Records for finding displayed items
** START **
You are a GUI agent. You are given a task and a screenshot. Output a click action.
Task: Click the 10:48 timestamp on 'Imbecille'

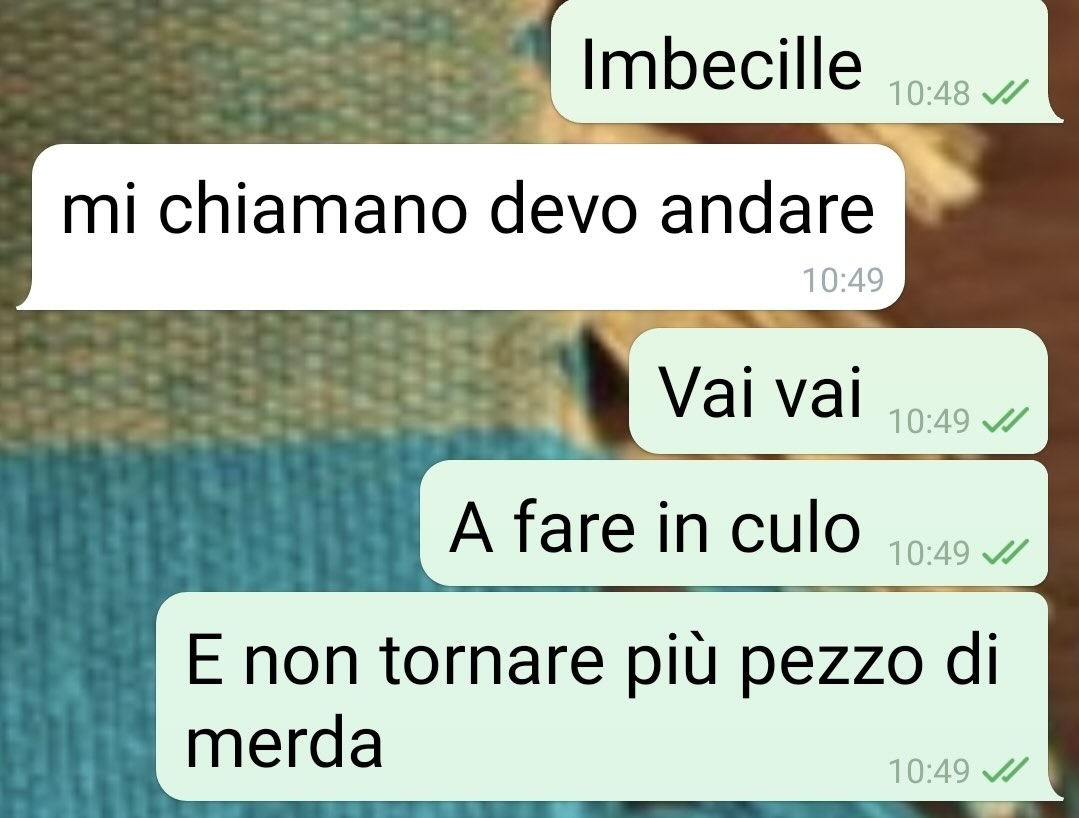pyautogui.click(x=929, y=94)
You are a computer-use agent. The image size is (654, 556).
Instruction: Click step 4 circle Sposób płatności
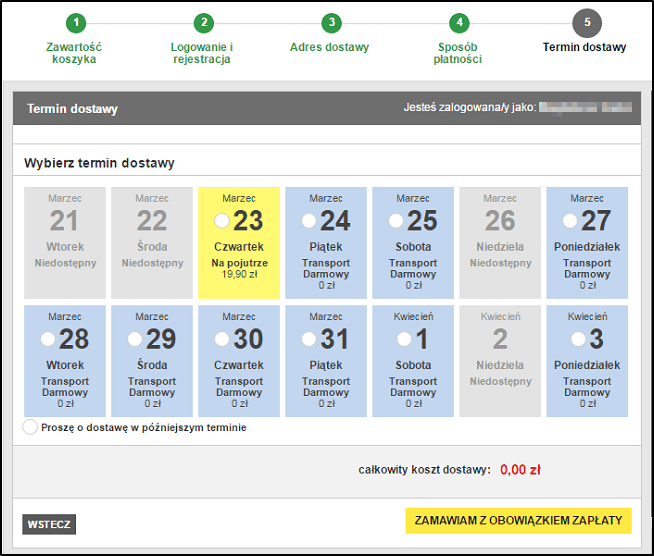click(458, 22)
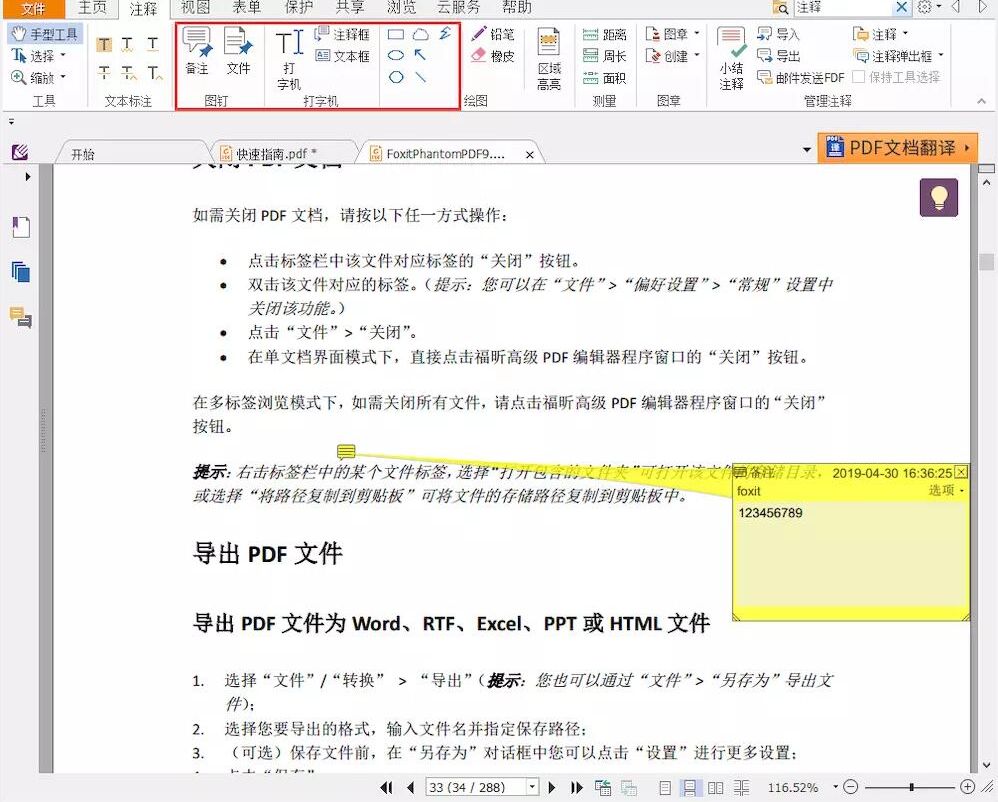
** END **
WORK TO BE COMPLETED
Please repeat every line of the entries above word for word, leaving out the pictures.

EXERCISE OUTPUT
You are a GUI agent. You are given a task and a screenshot. Output a click action.
Task: Click the 10:48 timestamp on 'Imbecille'

pyautogui.click(x=929, y=94)
You are a computer-use agent. The image size is (654, 556).
Instruction: Click step 4 circle Sposób płatności
click(458, 22)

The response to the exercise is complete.